Ubuntu – Find directories with lots of files in

filesysteminode

So a client of mine got an email from Linode today saying their server was causing Linode's backup service to blow up. Why? Too many files. I laughed and then ran:

# df -ih
Filesystem     Inodes IUsed IFree IUse% Mounted on
/dev/xvda        2.5M  2.4M   91K   97% /

Crap. 2.4million inodes in use. What the hell has been going on?!

I've looked for the obvious suspects (/var/{log,cache} and the directory where all the sites are hosted from) but I'm not finding anything really suspicious. Somewhere on this beast I'm certain there's a directory that contains a couple of million files.

For context one my my busy servers uses 200k inodes and my desktop (an old install with over 4TB of used storage) is only just over a million. There is a problem.

So my question is, how do I find where the problem is? Is there a du for inodes?

Best Answer

Check /lost+found in case there was a disk problem and a lot of junk ended up being detected as separate files, possibly wrongly.

Check iostat to see if some application is still producing files like crazy.

find / -xdev -type d -size +100k will tell you if there's a directory that uses more than 100kB of disk space. That would be a directory that contains a lot of files, or contained a lot of files in the past. You may want to adjust the size figure.
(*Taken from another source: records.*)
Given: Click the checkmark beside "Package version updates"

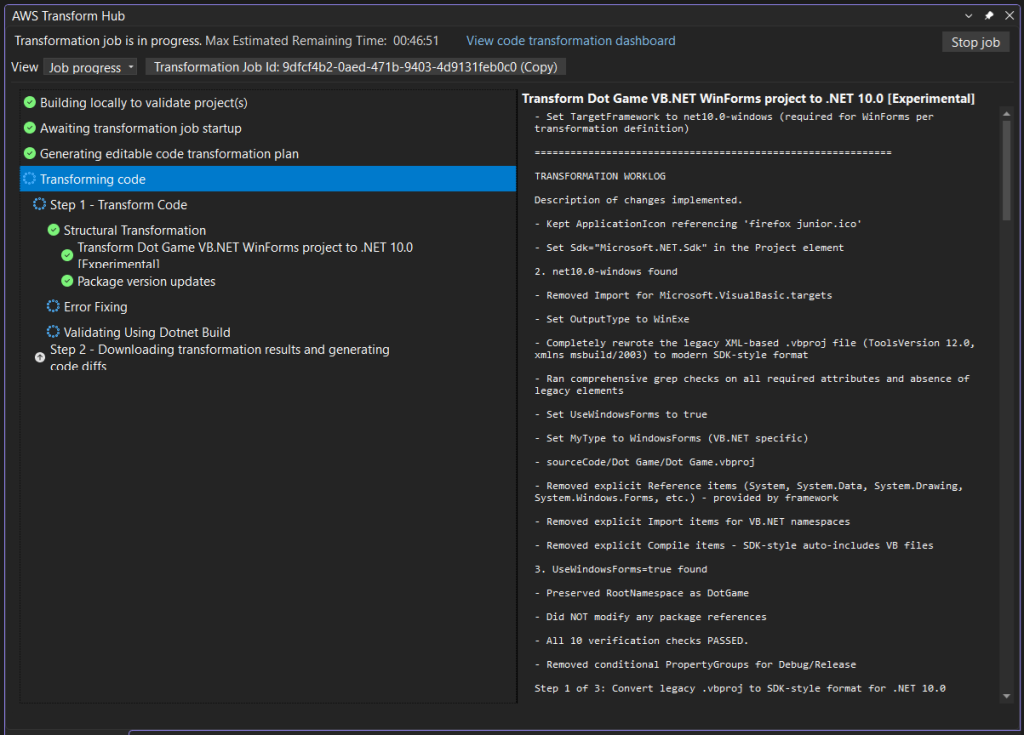Looking at the screenshot, I should (66, 281).
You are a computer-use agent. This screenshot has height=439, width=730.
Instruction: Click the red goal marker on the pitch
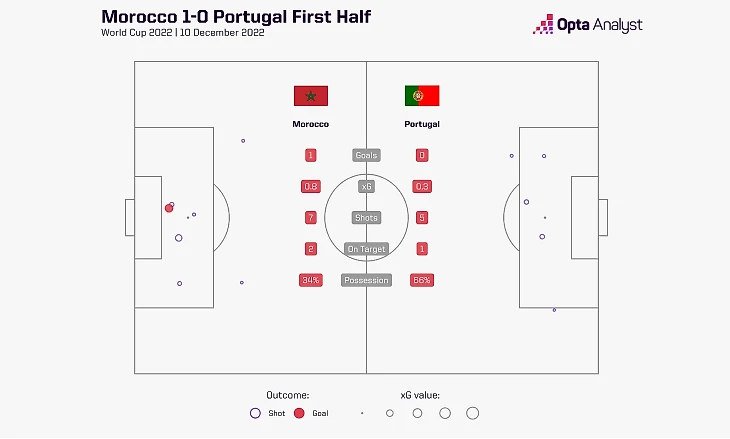point(169,208)
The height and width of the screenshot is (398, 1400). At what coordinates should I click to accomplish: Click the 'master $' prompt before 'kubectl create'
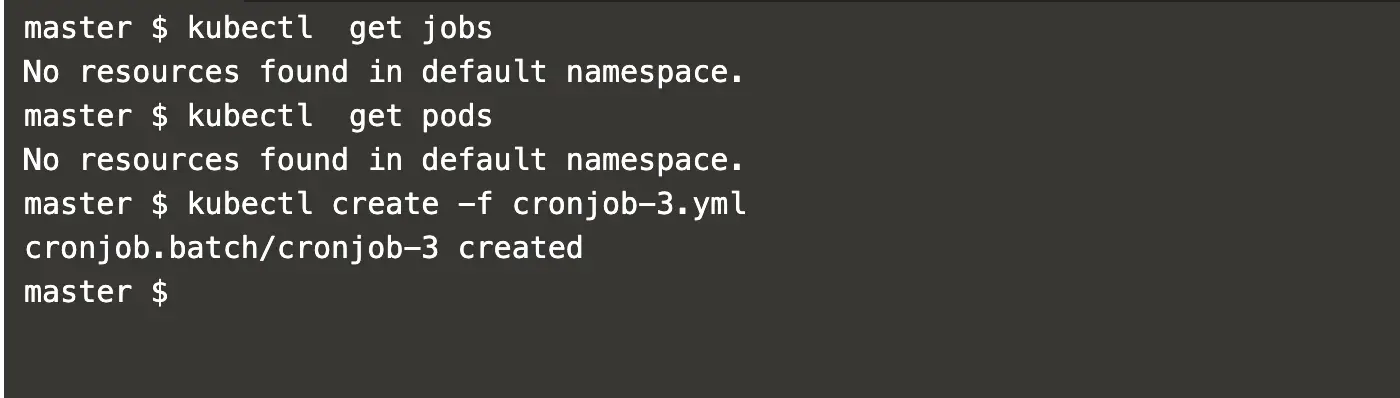tap(96, 204)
I don't think there's a combination of options to GNU du to make it count 1 per directory entry. You can do this by producing the list of files with find and doing a little bit of counting in awk. Here is a du for inodes. Minimally tested, doesn't try to cope with file names containing newlines.

#!/bin/sh
find "$@" -xdev -depth | awk '{
    depth = $0; gsub(/[^\/]/, "", depth); depth = length(depth);
    if (depth < previous_depth) {
       # A non-empty directory: its predecessor was one of its files
       total[depth] += total[previous_depth];
       print total[previous_depth] + 1, $0;
       total[previous_depth] = 0;
    }
    ++total[depth];
    previous_depth = depth;
}
END { print total[0], "total"; }'

Usage: du-inodes /. Prints a list of non-empty directories with the total count of entries in them and their subdirectories recursively. Redirect the output to a file and review it at your leisure. sort -k1nr <root.du-inodes | head will tell you the biggest offenders.